The Fontaines largely avoid sentimentality in their depiction of Chanel, and rather than identifying some childhood slight as the motive for her drive to succeed – there’s no “Rosebud” here – they are impartial witnesses to her rise. She manipulates the social order as skillfully as a woman in her position could, usually with the help of more powerful men: Étienne Balsan (the excellent Benoît Poelvoorde), a wealthy farmer who takes her as a mistress, and English businessman Boy Capel (Alessandro Nivola), a more romantic but similarly flawed alternative.

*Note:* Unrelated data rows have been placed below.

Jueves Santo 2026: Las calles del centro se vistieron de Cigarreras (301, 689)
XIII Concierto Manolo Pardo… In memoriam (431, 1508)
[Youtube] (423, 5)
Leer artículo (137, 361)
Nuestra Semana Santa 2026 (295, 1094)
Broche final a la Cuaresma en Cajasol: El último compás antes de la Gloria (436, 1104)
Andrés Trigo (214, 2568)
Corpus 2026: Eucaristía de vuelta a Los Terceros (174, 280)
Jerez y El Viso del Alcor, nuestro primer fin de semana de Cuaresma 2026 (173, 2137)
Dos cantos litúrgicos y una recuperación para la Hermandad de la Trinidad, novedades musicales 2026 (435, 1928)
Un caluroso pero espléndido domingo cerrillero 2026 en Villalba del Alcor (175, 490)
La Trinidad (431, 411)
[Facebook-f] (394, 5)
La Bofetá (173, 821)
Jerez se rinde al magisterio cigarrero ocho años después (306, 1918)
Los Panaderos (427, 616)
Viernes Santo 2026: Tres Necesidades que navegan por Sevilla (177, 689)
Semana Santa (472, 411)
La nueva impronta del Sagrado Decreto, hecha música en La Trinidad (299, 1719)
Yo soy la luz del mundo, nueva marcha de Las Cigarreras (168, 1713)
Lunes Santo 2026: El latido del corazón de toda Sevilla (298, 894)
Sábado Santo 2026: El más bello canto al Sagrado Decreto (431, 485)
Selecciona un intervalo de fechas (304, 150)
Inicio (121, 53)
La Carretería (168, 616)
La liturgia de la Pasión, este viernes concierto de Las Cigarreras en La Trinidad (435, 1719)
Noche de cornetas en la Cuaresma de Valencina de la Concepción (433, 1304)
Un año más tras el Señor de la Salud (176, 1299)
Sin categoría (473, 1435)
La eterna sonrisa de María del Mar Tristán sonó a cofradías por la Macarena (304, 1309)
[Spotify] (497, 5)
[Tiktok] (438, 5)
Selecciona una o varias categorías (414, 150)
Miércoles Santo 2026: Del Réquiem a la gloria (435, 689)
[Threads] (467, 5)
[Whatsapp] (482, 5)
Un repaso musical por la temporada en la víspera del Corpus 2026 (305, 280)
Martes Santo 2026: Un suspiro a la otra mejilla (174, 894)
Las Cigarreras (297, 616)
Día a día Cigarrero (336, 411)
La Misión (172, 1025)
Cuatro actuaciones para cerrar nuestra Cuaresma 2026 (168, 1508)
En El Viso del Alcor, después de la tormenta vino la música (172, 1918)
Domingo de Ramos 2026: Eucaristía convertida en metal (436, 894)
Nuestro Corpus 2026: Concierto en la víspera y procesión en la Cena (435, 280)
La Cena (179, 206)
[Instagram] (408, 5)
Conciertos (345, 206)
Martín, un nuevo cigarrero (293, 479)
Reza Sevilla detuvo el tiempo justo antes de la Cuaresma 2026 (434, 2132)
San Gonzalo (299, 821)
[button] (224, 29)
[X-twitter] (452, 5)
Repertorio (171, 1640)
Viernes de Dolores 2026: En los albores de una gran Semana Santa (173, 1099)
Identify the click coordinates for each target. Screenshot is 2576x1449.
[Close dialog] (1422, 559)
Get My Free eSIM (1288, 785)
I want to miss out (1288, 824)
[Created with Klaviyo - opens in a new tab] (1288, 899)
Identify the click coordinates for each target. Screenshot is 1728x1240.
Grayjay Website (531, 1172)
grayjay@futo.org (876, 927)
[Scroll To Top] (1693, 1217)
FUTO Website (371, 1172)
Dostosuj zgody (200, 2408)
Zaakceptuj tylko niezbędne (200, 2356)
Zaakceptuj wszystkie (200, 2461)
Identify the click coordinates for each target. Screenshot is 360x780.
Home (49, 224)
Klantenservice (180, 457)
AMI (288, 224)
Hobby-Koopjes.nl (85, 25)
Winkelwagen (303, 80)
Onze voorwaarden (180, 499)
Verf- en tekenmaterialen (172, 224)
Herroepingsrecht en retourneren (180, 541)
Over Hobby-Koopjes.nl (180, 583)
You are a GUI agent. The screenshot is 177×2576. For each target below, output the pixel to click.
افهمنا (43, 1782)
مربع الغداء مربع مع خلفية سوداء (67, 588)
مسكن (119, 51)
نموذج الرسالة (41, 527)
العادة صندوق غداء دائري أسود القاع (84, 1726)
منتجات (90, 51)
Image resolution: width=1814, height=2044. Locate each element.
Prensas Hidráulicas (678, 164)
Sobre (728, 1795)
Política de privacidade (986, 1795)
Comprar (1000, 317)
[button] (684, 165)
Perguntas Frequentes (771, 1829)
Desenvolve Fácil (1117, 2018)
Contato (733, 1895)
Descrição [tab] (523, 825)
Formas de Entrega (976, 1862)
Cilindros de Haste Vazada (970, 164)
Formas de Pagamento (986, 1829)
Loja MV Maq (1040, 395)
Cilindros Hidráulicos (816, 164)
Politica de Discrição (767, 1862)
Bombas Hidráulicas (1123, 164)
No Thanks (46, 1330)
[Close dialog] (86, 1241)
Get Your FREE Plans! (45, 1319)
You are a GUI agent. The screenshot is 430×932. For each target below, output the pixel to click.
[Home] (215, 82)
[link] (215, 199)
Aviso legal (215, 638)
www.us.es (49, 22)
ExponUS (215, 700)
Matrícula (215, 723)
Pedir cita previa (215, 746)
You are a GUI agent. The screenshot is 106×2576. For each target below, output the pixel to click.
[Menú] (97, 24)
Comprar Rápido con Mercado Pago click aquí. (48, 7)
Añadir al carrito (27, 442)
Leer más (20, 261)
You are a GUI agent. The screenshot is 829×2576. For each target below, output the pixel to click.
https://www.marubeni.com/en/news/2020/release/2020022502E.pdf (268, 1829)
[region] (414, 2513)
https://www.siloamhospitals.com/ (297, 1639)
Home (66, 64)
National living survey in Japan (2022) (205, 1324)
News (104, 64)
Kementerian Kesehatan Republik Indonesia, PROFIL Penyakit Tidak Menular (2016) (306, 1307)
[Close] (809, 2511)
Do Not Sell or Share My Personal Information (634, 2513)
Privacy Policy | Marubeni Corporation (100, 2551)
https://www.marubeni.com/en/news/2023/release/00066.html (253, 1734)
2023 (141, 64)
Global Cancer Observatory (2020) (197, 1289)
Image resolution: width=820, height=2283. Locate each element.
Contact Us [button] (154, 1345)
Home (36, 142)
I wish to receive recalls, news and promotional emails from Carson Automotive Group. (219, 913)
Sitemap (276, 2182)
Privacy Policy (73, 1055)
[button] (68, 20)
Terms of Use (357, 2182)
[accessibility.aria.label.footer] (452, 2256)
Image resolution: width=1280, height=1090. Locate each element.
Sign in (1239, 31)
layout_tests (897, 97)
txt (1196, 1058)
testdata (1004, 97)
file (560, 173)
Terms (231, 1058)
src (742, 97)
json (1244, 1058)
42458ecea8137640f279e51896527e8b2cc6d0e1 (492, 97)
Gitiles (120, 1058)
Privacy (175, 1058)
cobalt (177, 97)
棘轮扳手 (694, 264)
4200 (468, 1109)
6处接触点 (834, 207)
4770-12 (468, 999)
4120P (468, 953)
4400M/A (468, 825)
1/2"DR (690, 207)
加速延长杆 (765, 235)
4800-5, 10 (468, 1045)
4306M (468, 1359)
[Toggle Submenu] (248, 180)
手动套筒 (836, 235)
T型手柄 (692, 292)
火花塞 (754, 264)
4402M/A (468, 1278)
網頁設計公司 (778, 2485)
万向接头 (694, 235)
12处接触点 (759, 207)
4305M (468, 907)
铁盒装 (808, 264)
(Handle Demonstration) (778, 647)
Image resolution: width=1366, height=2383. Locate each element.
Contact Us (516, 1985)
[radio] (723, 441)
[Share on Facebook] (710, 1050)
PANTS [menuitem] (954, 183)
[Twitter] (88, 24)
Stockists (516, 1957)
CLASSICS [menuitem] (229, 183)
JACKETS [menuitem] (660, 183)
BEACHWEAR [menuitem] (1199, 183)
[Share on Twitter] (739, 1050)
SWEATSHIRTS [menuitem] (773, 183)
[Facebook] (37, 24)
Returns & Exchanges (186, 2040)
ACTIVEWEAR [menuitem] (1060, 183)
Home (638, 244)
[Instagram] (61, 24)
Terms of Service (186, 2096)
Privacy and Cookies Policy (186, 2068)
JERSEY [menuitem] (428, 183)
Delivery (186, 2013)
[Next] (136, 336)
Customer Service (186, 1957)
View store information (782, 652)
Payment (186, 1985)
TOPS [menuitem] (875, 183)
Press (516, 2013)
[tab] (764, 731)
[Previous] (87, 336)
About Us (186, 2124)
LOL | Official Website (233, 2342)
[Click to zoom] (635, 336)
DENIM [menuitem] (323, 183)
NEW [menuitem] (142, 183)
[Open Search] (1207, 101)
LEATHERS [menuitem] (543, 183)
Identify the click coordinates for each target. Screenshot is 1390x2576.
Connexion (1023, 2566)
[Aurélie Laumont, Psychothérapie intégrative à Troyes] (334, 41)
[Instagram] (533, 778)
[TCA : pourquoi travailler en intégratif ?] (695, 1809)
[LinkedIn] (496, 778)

Neither is an ideal match, but Chanel makes the most of her contacts, for both personal and professional gain. Everywhere she goes, she finds inspiration – a simple hat here, a handsome pair of pajamas there – that fuels her creative passion. She tucks away ideas for later use, and it’s of little importance that we never get to revel in her ultimate success. We’ve seen the seeds planted, and for proof of how they blossomed, one need only visit any house of the haute-est couture.

That doesn’t make Coco Before Chanel as consistently fascinating a portrait as, say, Valentino: The Last Emperor, a documentary that exposed an aging fashion icon’s insecurities even after decades of life in the limelight. But it remains effective, a chronicle of ambition pitted against a social system designed to keep women like Chanel out of that light altogether. Her legacy is proof of its failure.








 

Coco Before Chanel is playing at the Red Vic all this week.